The price of a pint of beer has soared by 10p in the last year, the Good Pub Guide has revealed.
Published this week, the 2020 edition of the guide has also revealed the cheapest and most expensive places in the country to go for a drink.
In England the average cost of a pint of beer has risen by 2.7 per cent to £3.79, and the gap between the most expensive and cheapest places has been found to be a significant £1.11.
Shropshire is the cheapest place in terms of average pint price, with a bevvy looking to set you back by £3.46, while in London - the most expensive place on the list - you can expect to pay £4.57.
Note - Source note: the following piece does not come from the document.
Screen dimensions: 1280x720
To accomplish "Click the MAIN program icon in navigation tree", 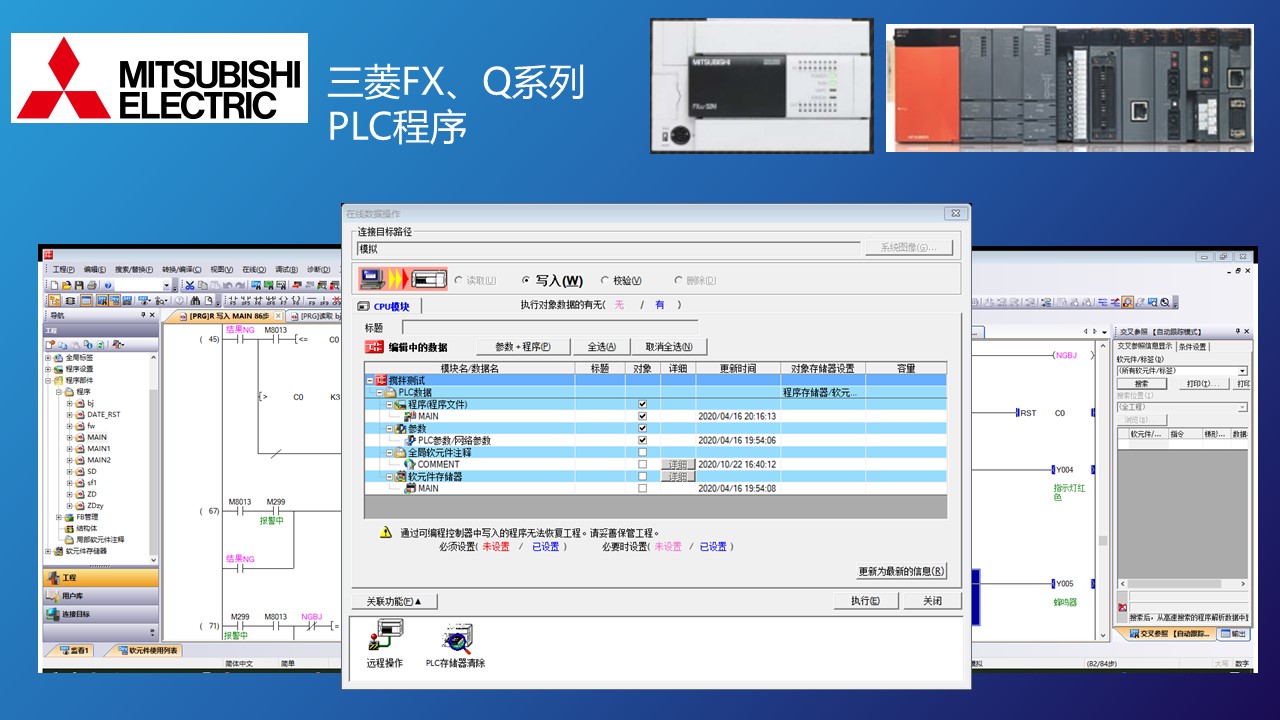I will 79,437.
The annual survey also found that a number of places in the country, including Sussex and Surrey, had joined London in having average prices of more than £4. Last year the capital was the only place in this category.
Those looking for a bargain pint need to head to Yorkshire, Northumbria, Shropshire or Staffordshire.
Here is the full list of the cheapest and most expensive places to drink
Shropshire (£3.46)Herefordshire (£3.48)Northumbria (£3.52)Yorkshire (£3.53)Staffordshire (£3.54)
Worcestershire (£3.56)Northamptonshire (£3.58)Derbyshire (£3.58)Leicestershire (£3.60)Wales (£3.62)Cheshire (£3.63)Cumbria (£3.64)Dorset (£3.64)
Lincolnshire (£3.65)Cambridgeshire (£3.65)Lancashire £3.65)Suffolk (£3.70)Bedfordshire £3.70)Somerset (£3.71)Devon (£3.74)Wiltshire (£3.76)Cornwall (£3.79)Isle of Wight (£3.79)Norfolk (£3.82)Gloucestershire £3.83)Essex £3.83)Warwickshire (£3.88)Hampshire (£3.89)
Buckinghamshire (£3.91)Oxfordshire (£3.93)Berkshire (£3.95)Nottinghamshire (£3.95)Kent (£3.96)Hertfordshire (£3.97)Sussex (£4.02)Scotland (£4.03)
Top price beer
Surrey (£4.06)London (£4.57)
Pubs remain a key part of the community
In spite of the increased prices, Fiona Stapely, editor of the guide, feels that pubs will continue to be a much-loved part of the British culture.
She said, “Pubs are the hub of a local community where customers of all walks of life and of all ages mix easily and they are run by extraordinary, hard-working licensees who have adapted their establishments to fit in with the needs and whims of our modern lives.
“They are uniquely British and should be celebrated. We are very lucky to have them.”
Ms Stapeley also said that the smoking ban, which came into effect 12 years ago, has helped keep pubs alive.
She said that the change in atmosphere in pubs due to the smoking ban made them more welcoming and meant that a wider variety of people wanted to go to them.
Ms Stapeley said, “The ban that caused howls of public protest with licensees fearing a damaging drop in business as smokers deserted their local boozers, but twelve years on it has in fact proved to be transforming. Those bars full of fug and male chat quickly became a thing of the past.
“Pubs adapted by installing smokers’ shelters and outdoor heaters, and licensees soon realised that by making their pubs smoke free, they turned into cleaner, brighter places, and opened up a massive new customer base – women and families with young children who headed to pubs for a meal and even an overnight stay. This changed a pub’s fortunes.”